▸ WHAT YOU SHOULD DO:
Which lines of the listing below contain the word "perform"? Copy out each one.

▸ RECORD EXCERPTS:
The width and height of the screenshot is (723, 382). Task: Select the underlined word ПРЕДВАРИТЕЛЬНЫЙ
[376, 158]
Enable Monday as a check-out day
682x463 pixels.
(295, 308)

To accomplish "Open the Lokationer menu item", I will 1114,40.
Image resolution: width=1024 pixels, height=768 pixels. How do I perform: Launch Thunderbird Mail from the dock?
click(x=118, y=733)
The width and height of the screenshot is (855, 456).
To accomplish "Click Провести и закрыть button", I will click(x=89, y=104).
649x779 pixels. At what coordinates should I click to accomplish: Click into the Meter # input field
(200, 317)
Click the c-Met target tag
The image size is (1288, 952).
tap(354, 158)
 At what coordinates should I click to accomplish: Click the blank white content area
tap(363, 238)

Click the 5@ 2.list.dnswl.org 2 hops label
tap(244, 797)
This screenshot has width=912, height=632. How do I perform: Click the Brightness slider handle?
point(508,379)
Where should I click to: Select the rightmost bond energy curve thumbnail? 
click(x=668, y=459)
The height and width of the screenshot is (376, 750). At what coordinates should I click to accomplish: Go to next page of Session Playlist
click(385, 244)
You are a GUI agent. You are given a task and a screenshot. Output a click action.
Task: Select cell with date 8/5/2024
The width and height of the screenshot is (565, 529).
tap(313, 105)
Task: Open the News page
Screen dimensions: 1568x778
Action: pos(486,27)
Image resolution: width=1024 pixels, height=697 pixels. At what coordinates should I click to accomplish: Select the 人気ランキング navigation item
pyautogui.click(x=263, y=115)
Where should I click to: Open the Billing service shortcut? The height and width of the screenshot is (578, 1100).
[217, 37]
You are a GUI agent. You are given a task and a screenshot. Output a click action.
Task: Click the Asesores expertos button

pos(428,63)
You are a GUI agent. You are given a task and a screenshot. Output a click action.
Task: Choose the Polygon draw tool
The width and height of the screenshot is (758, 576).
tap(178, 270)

▸ SOLUTION TO THIS EXERCISE:
Image resolution: width=1024 pixels, height=768 pixels. How do I perform: Launch Thunderbird Mail from the dock?
This screenshot has width=912, height=632. How do I perform: Click the Brightness slider handle?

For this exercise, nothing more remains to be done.